Exercise instructions
A: In the essay on blossoming, to whom is the opening quotation about the risk of remaining tight in a bud attributed?
B: Why does the writer of the essay on blossoming lightly stroke the lavender plant's leaves? Answer in one to three sentences.
C: Continue the essay on blossoming from its last sentence.

[START Excerpt]

Your Root System


Dancing Buds, Sterling Silver Earrings by Stacie Florer 2017

And the day came when the risk to remain tight in a bud was more painful than the risk it took to blossom. Elizabeth Appell

As I look out my window, I see OLD trees starting to form buds in anticipation of longer, sun-lit days and warmer weather.

It occurred to me that those trees, at least most of them, have been around longer than I have; yet, they still produce buds every year, with the promise of blossoming.

It isn’t about endurance. I believe its more about trust. Trusting in the wisdom of the seasons, and that just because one year passes, doesn’t mean that the season to blossom is permanently over.

Our culture perpetuates this myth that blossoming is only for the young. But nature insists that blossoming happens when the right environmental conditions are met, regardless of age.

Ahh…isn’t that wonderful to contemplate? Just a little turn of the mind…a bit of noticing about the reality that just IS when we slow down enough to really notice our lives and our place in the natural process of living.

I have a scraggly lavender plant that I have been trying to keep alive inside my home while winter gives way to spring. The environmental conditions are absolutely terrible for it…no sun as my house is rather dark; no wind to strengthen her so I lightly stroke her leaves whenever I pass by on my way out the door. I can give her warmth; I can pretend there is wind, but I can’t possibly replicate the natural environment she needs to thrive and grow.

[END Excerpt]
[START Data provided]

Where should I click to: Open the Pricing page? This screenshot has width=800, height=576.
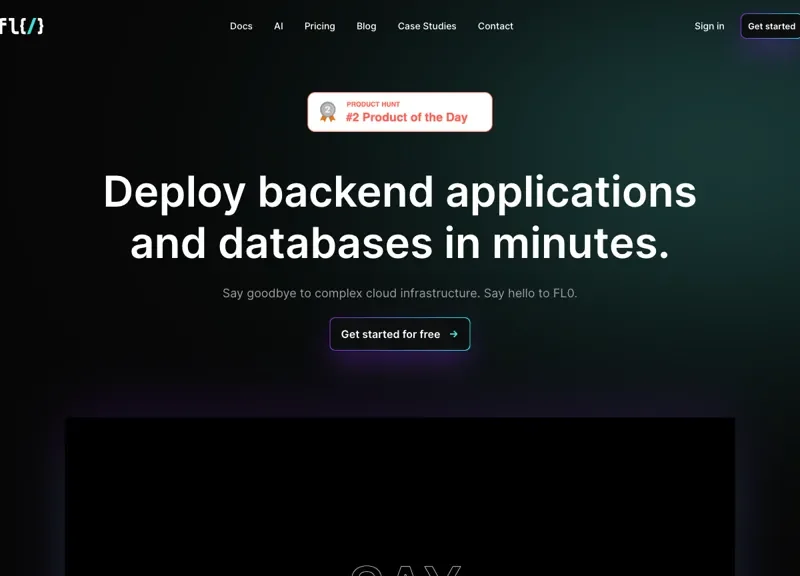319,26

[END Data provided]

Written answers
A: Elizabeth Appell.

B: The writer strokes the leaves because the plant, kept inside a dark house, gets no wind to strengthen it. Stroking the leaves stands in for that wind, even though the writer admits the natural environment can't truly be replicated indoors.

C:
I am just giving her enough to stay alive, but her potential is on hold. The way she looks reminds me of how I feel when my environment is not allowing me to thrive.

Do you know what your particular environment must be to bud, unfurl and lean towards the light?

Forming your root system
For this stage in my life, I knew a few years ago that I needed a stable, physical place to form my foundation. After living on the wind, a home was now necessary for me to put down a root system. I was ready to land.

For many, many years, I lived like the annual. I had a shallow root system, and most of my energy was being put into seeding those I came into contact with new ideas that were potentially mutative for them.

While I was ‘on the move’, I befriended so many that were in places of transition. Energetically, this pattern of acquiring experiences with people that were undergoing tremendous change kept repeating itself. I noticed it, and took note.

Our friendships bloomed so quickly…a great sudden burst of energy! I loved it! But either I would move or they would move..and the great thrust of pent up energy was gone again.

For the time, it was correct for me to live like that.

But when it was time for me to change my environment, I felt it in a very deep way. I couldn’t seem to replenish myself for the energy needed to keep producing those seeds from shallow roots. Instinctively, I knew it was time to work on my own root system.

Over the last year or so, I have used my energy in a much different way. It is so much slower than before!

I met a few people my first year..mostly those in my neighborhood. Close to my rooting system…I didn’t venture out that far from where I was most needed energetically. Although many of my friends and family did visit us…and that was quite novel!

As those people in my life that have been so important to me while I was on the wind traveled through, I watched where they wanted to congregate for communion in my home.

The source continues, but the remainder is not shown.